Tolerance is an important factor for those circuits that require very precise resistors, like measuring instruments and the like. It is also important when the resistor is used for the polarization of a critical component. If the resistors used in the project have a tolerance that is too high, the whole circuit may not function properly because the actual value of the resistor is too different from the one that was required.

  • Operating Temperature. This depends both from the ambient conditions and by the temperature raise produced by the power dissipation. There are two reasons to keep the temperature range into account. First, resistors slightly change their resistance with the change of the temperature. Using the resistor outside its temperature range would cause a variation greater than the one considered by the tolerance. Second, but not last, when the resistor is traversed by current it heats up. As long as the current stays within a range for which the power dissipation is not exceeded, everything is fine. Otherwise, the resistor can easily overheat and burn.

scorched_resistor

  • Maximum Voltage. Operating a resistor above its maximum voltage rating may cause sparks that would destroy the resistor.

burned_resistor

Resistors used in low power circuits usually have a maximum voltage in the order of at least 100V, and that’s why people usually don’t care or it doesn’t even know that there is such a parameter. In fact, low voltage circuits will normally never exceed the maximum voltage of any resistor. However, there are specific applications where voltages in the circuits can be above the 100V threshold. In such cases, it is important to verify that the resistors used in the circuit can withstand those voltages.

  • Temperature coefficient. This is the parameter that tells us how much the resistance changes per degree Celsius. It depends on the material the resistor is made of, but also on the heat dissipation capability of the component. Some resistors are built with an embedded heat sink to reduce the value of this factor.

power_resistor

This information becomes important in those cases where it is known that the resistor is going to dissipate a considerable amount of power. Based on that, it is possible to figure out if the resistor needs an external heat sink and, eventually, the heat sink thermal resistance.

  • Parasitic Capacitance and Inductance. A real resistor does not have only a resistance but also a very low value of capacity and inductance that may affect its functionality at high frequencies.

equivalent_resistor

These parasitic capacitance and inductance are caused by the physical dimensions and shape of the component and cannot be avoided. When working at high frequencies, these values need to be taken into account, since they will generate both capacitive and inductive reactance that will affect the value of the resistor at the particular frequency it is going to be used.

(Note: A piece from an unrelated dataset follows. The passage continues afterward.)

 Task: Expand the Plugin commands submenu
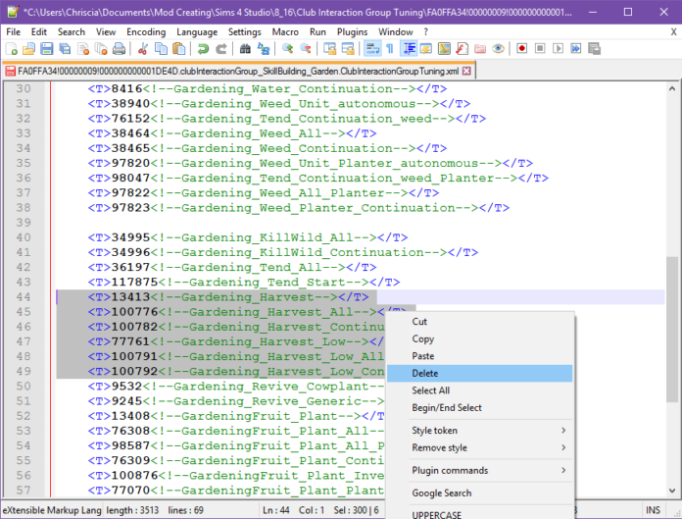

  • Packaging. This keeps into account where and how the resistor is going to be mounted. It can be a through holes resistor, which is provided with two leads to make the connections. The leads are usually inserted in the holes of a perforated board or of a Printed Circuit Board (PCB). Or, the resistor can be a Surface Mounted one. This has no wires, just two pads that can be directly soldered on a Surface Mounted technology (SMT) PCB. Other factors affecting the packaging include the possibility of attaching it to an external heat sink, and/or the necessity to properly ventilate it, to guarantee enough heat dissipation.

 

More on the Theremin: The Heterodyne Mixer

The heterodyne mixer is the stage of the Theremin where the high frequency signals coming from the pitch reference oscillator and the pitch variable oscillator are combined together to obtain the audio signal.

mixer

Here we are again with another post about the Theremin, which can be considered the first electronic musical instrument ever invented, almost 100 years ago, in 1919, by the Russian physicist Leon Theremin.

At that time the Theremin was made out of thermionic valves and used a lot of space and electric power.

theremin_in_concert

Today, thanks to the evolution of electronics in the last century, we can make one that can occupy much less space while also consuming much less power. In fact, this is one of several articles that I have already published on the design and construction of such musical instruments, using solid state components.

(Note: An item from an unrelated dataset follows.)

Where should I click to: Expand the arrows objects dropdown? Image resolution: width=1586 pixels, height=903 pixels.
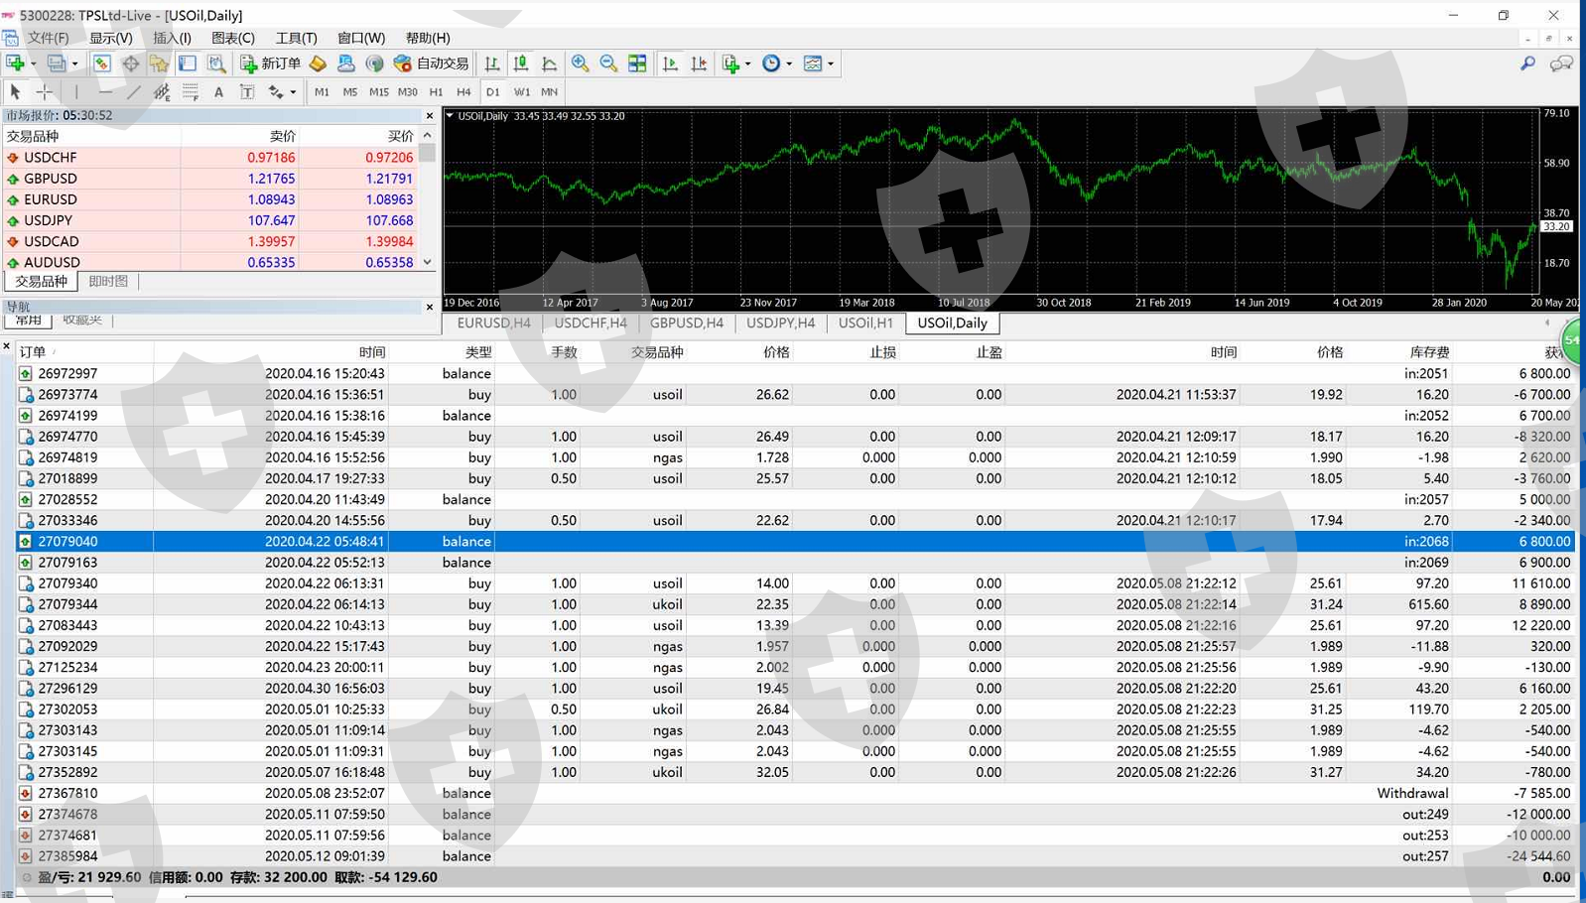tap(293, 92)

Please consult this site archives for the previous articles on the subject and THIS link for schematics and diagrams, which I keep updating as I go in designing and building the pieces of the instrument

A corresponding series on the Theremin is also available on YouTube at THIS link. There, I describe every detail of my project, explaining how the various parts of the device work and how I built everything so far in a very inexpensive way.

In this article I will explore the Mixer stage of the Theremin, describing how it works and how it is used within the Theremin itself.

The mixer is the Theremin stage that combines together the signals from the pitch variable oscillator and the pitch reference oscillator, to create an audio signal that is essentially the sound that the Theremin produces.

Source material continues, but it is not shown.